Whenever I have written about HTC I have tried to remain upbeat, I like the brand, I like the phones. Even when the company posted quarter after quarter of declining revenue I reminded myself that the company was still making profit, a profit in the millions of dollars. But since HTC is likely to post its first operating loss ever, it is time to think more soberly about the future.
What if the HTC One and the other products that HTC is designing aren’t able to change the companies fortunes. What next? Other than outright bankruptcy and closure, there is the possibility of a merger, or a full blown takeover. But the question is who? Which handset maker would be the best fit to merge with or acquire HTC.
Most analysts are suggesting that a Chinese maker would be the best fit. A couple of weeks ago an analyst from JP Morgan Securities Ltd suggested that HTC should merge with Huawei and this week pundits quoted by the Wall Street Journal are adding Lenovo to the list.
Joining with a Chinese company would give HTC better access to the huge Chinese market. Also Taiwan and China speak the same language making “doing business” much easier. But historically there have been tensions between the two countries and China has stated repeatedly that its goal is to regain control over the island. This would make any such merger almost impossible from a political standpoint. However according to the Taiwanese Investment Commission, a merger between HTC and a Chinese manufacturer would be technically possible as there is no limit to the amount of Chinese capital which can be invested in Taiwanese companies operating in the smartphone sector.

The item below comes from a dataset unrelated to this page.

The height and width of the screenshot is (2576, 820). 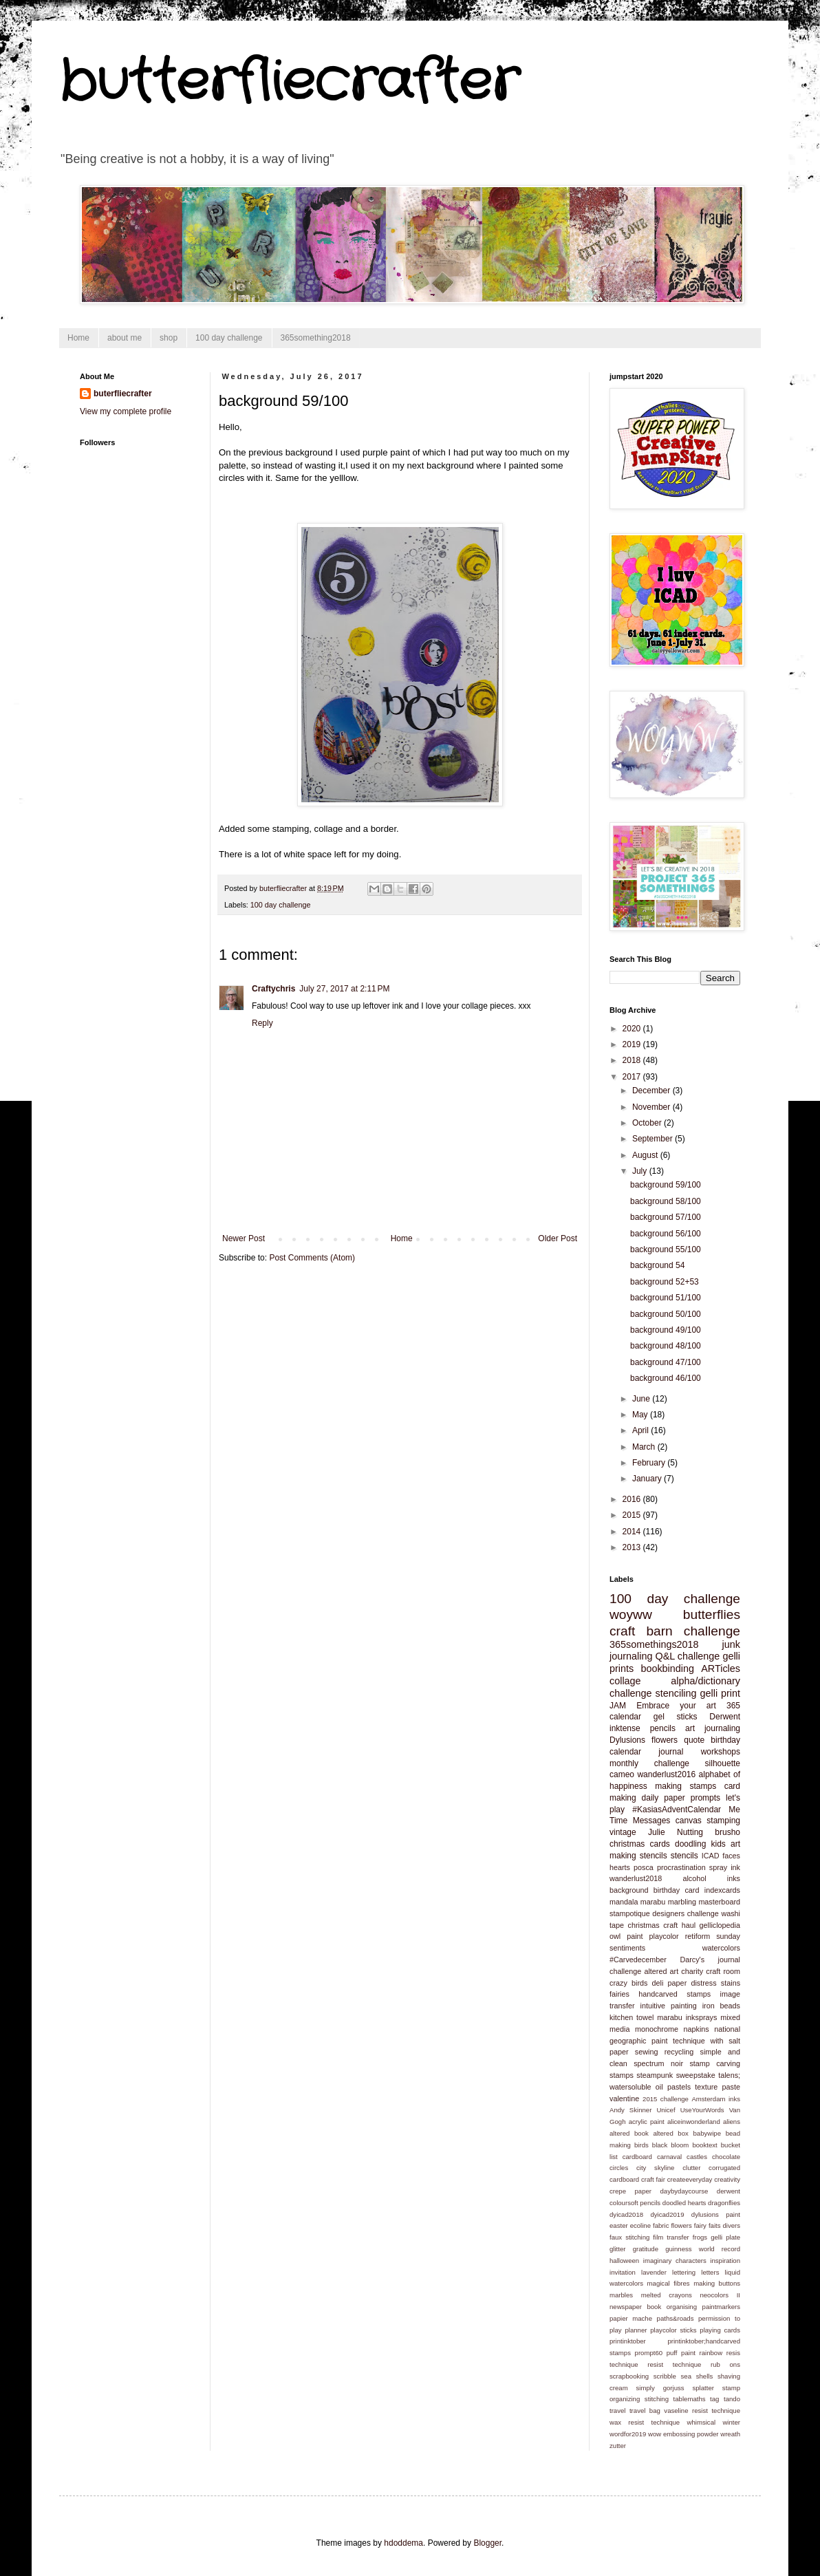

But in reality HTC should look elsewhere for a partner. Possible suitors would be Nokia and Pantech. Nokia is struggling in the smartphone market and there have been repeated calls for Nokia to release an Android based smartphone. By merging somehow with HTC (which incidentally also makes Windows Phone based handsets) the two could make Android and Windows Phone handsets while decreasing manufacturing costs. Pantech is South Korea’s third largest handset maker which has also had previous financial troubles. By linking up with a Korean partner HTC could retry entering the Korean market.
It might be way too soon to be talking about mergers and acquisitions for the struggling smartphone maker, but maybe there should be some quiet (but brilliant) negotiations going on in the background.